• EXERCISE PROMPT: Decide whether each statement agrees with the Stata excerpt, answering yes or no and quoting the exact words from the excerpt that decide it. (a) Adding the drawing time to the seed caused an error. (b) Setting the seed makes the tie-splitting of the unique option the same on every run. (c) The seed in the test code was a date.

• EXCERPT:
Five small things I’ve learned recently


This page in:

As a change from my usual posts, I thought I’d note five small things I’ve learned recently, mostly to do with Stata, with the hope that they might help others, or at least jog my memory when I unlearn them again soon.

1.Stata’s random number generator has a limit on the seed that you can set of 2,147,483,647.
Why did I learn this? We were doing a live random assignment for an impact evaluation I am starting in Colombia. We had programmed up the code, and tested it several times, with it working fine. In our test code, we had set the seed for random number generation as the date “04112018”. Then when my collaborator went to run this live, it was decided to also add the time of the drawing at the end, so that the seed was set as “041120180304”.  This generated an error, and prevented the code from running. Luckily we could quickly fix it, and the live draw proceeded ok. But lesson learned, 2^31-1 is a large number, but sometimes binds.

2. Avoid Stata’s rank command if you want replicable random assignment.
This is a lesson that I have to keep on re-learning. The situation here is part of the same random assignment. We wanted to rank firms within strata according to an export practices index (EPindex), and then randomize within each strata among quadruplets of firms with similar practice levels. The problem that arises comes when observations are tied with the same value of the variable. If you use:

egen rankEPindex = rank(EPindex), by(strata) unique

Then the unique option splits ties, but it does so “arbitrarily”, with this being different each time you run the code, regardless of how you have set the seed. This is a problem for replicability.

• RECORDS PROVIDED:
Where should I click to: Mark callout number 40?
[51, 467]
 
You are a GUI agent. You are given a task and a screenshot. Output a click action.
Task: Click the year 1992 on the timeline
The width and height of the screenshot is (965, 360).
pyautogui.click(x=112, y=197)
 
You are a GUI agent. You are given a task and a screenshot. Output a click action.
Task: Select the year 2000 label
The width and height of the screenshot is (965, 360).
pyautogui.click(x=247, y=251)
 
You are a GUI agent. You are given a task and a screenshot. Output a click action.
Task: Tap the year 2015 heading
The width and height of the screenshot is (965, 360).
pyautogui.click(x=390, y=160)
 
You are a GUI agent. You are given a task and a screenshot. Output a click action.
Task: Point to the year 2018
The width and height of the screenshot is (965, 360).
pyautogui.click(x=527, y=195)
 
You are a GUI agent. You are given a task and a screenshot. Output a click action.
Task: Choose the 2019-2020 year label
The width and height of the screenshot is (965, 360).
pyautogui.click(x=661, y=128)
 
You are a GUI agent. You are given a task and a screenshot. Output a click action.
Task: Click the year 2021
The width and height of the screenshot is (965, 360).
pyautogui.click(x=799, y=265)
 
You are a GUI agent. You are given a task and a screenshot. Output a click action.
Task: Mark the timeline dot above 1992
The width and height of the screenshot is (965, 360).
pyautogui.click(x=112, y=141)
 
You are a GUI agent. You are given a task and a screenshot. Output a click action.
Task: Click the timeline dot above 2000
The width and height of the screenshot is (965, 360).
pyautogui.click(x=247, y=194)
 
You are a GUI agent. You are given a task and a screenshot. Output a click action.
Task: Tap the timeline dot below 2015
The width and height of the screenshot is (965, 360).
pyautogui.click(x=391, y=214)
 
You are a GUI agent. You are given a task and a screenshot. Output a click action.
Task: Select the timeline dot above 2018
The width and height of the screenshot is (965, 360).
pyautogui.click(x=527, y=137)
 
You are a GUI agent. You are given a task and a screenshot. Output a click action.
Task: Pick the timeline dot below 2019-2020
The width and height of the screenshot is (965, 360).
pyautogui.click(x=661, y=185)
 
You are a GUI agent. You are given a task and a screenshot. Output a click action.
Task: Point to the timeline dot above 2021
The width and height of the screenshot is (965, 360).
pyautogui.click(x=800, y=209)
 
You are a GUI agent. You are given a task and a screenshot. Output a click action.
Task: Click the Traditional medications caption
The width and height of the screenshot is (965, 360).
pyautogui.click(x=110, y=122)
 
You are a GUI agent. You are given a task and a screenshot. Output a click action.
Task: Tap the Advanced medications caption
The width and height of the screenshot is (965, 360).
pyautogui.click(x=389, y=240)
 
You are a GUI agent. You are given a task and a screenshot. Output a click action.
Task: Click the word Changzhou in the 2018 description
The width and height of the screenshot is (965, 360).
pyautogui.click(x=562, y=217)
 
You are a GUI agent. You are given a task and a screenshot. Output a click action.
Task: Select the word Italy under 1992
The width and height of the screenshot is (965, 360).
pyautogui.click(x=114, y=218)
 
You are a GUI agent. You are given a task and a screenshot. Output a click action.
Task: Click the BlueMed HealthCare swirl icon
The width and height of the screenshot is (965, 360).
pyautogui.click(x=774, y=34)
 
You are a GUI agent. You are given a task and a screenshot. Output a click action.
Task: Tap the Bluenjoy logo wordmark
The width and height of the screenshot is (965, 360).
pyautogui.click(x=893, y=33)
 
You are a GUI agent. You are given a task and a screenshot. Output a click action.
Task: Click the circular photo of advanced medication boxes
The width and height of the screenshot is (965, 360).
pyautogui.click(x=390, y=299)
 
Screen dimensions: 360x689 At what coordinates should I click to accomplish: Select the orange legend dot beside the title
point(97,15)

• THE RESPONSE:
(a) Yes: "This generated an error, and prevented the code from running."
(b) No: "with this being different each time you run the code, regardless of how you have set the seed."
(c) Yes: "we had set the seed for random number generation as the date “04112018”."